It’s a crowded and competitive space, but travelers turned out en masse to the Shenzhen Digital Digital Library as the festival celebrated its second annual world return on Thursday. Guests that included editors, journalists, and authors from publications including Buzzfeed, Business Insider, National Geographic, and Mashable came out for the event, which coincided with the arrival of new key players and sponsors like Delta Air Lines and Western Union.
But, when something requires a big name, it’s just as likely to garner well-known figures than direct exposure. Broadway’s Kennedy Center, for example, has brought the American Songbook series starring Nell Benjamin and Mark Morris to the D.C. area this year. A jazz violinist wearing a Chinese flag and regal beard entertained a select few attendees as he plucked and pounded a set of stringed instruments that he made himself. A deejay spun beats of varying genres on the public dance floor (presumably not knowing the rooms within), and a handful of dance instructors guided guests in the fundamentals of Zumba.
Other musical performers, meanwhile, included local jazz combos Nervous Tiger, Gen Zyp, and Wave Terrain, whose guitar and saxophone player has a good ear for sonar noise in the crowd that the band taps into on demand.
Kennedy Center presents the 16th annual American Songbook series with Nell Benjamin and Mark Morris, October 18-21.
Our reviews are almost always a little much for most readers, so we’re glad that many have an appetite for them. Emily St. John Mandel’s travel guide, “Advancing Aviation,” is my go-to selection when I have a ton of questions to answer on a single vacation or conference trip. It’s assembled by a friend of mine who’s also a professional writer. She’s always filled with interesting ideas and ideas that I learned from for the experience.

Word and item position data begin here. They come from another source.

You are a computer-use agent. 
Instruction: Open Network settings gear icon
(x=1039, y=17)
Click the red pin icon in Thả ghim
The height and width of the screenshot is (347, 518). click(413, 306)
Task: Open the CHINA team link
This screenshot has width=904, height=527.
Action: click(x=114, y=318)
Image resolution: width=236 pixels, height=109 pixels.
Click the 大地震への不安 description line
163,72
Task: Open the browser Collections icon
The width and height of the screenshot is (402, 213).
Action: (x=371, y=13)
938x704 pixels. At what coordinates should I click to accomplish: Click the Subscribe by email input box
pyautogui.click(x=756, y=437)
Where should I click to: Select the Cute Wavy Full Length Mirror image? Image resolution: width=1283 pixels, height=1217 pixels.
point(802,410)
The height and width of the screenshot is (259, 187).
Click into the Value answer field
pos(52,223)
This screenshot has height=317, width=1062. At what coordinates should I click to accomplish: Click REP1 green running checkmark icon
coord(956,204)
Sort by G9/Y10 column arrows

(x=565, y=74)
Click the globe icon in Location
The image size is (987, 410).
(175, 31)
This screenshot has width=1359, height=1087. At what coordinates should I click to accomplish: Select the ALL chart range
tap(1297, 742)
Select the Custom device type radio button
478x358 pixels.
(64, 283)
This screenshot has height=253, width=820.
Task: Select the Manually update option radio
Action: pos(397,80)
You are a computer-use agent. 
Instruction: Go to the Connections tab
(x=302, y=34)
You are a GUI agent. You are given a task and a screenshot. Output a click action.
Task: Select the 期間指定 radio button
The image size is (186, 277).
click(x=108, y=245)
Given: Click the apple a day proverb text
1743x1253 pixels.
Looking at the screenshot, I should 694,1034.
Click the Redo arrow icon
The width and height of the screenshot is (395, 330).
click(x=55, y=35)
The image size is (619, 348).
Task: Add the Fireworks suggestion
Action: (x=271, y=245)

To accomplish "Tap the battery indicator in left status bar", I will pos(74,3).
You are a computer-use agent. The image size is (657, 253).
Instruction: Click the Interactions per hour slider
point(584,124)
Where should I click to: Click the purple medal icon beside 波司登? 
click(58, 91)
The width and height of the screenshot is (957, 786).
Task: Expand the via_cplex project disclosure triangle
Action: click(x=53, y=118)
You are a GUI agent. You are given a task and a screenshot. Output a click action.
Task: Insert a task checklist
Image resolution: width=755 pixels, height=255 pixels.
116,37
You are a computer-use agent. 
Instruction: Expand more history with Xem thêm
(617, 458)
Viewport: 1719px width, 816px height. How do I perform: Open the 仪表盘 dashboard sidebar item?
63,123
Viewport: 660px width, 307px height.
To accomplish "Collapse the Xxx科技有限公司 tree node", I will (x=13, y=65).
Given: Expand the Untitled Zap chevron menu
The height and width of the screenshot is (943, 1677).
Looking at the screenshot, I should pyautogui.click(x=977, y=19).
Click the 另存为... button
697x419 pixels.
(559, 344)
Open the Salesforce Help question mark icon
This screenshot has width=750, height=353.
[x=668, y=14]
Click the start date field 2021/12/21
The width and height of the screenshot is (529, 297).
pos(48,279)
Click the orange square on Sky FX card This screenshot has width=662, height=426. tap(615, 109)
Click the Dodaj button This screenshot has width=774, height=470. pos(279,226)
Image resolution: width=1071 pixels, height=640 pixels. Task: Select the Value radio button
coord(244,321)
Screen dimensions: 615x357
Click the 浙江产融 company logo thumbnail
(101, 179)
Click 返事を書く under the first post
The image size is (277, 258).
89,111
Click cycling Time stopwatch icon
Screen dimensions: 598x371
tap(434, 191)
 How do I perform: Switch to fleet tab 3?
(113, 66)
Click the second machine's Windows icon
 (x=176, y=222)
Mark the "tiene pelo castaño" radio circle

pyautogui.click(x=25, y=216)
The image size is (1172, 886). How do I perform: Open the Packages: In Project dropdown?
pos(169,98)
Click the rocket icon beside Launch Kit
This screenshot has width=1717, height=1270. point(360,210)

The 50-year-old traveling wisdom of Larry Greener, author of 50 Amazing Ways to Travel at 50, has been boiled down into a best-selling book. “Basic Facts on How to Travel the World by 50″ chronicles the author’s almost half-century of unguided travel with 1,500 handy tips, and the specific countries he’s visited. You need one.
More ordinary travel literature is out there, but its artisans tend to be cultural curators and authors. The writing is perceptive, the advice natural and easy to remember, and the design evocative. Take, for example, Stefano Arriga, author of 21 Commutes, which introduces the curious reader to traveling as a job — and is full of recommendations to leave the city, because transport is invariably a necessary, if inconvenient, companion.
According to Andrew Alexander, of GoGentry.com, the main curators of travel literature these days are “30 year olds who are schooled in cocktail writing and are ready to take on the world.” For them, travel writing isn’t just about destinations but about ideas and culture. He’s referring to David Goldblatt’s famous 2016 book “In Her Place: Women Traveling the World” (he describes it as a travel guide for 20-somethings) in which he delivers both travel itineraries and dispatches from women he meets on the road.
Travel coverage has existed since the 19th century and it still goes strong. That might be a surprise to many. We’re making sure to take note here to both highlight the “old” and the “new.” The Washington Post has a lovely series with photography, writing, and videos about the experiences of women travelers of all ages and backgrounds. (Big thank you to the Duke Women’s Foundation for providing the support for this project.) Global Reporting Network posts stories about women’s interactions with customs and traditions, and also finds sometimes challenging stories of women’s discrimination around the world, in places that are not as familiar to readers as Mexico, India, or Brazil.
In a week when there’s much chatter around women, the Washington Post went back to the basics. Its “Women’s Stories” series features photographs and stories about American women’s travels in Japan and, inspired by Virginia Postrel’s novel “The Possessed,” Thailand.
“Packing for Travel: A Red Carpet Survival Guide” is an ongoing series from the Washington Post based on how real women become road warriors.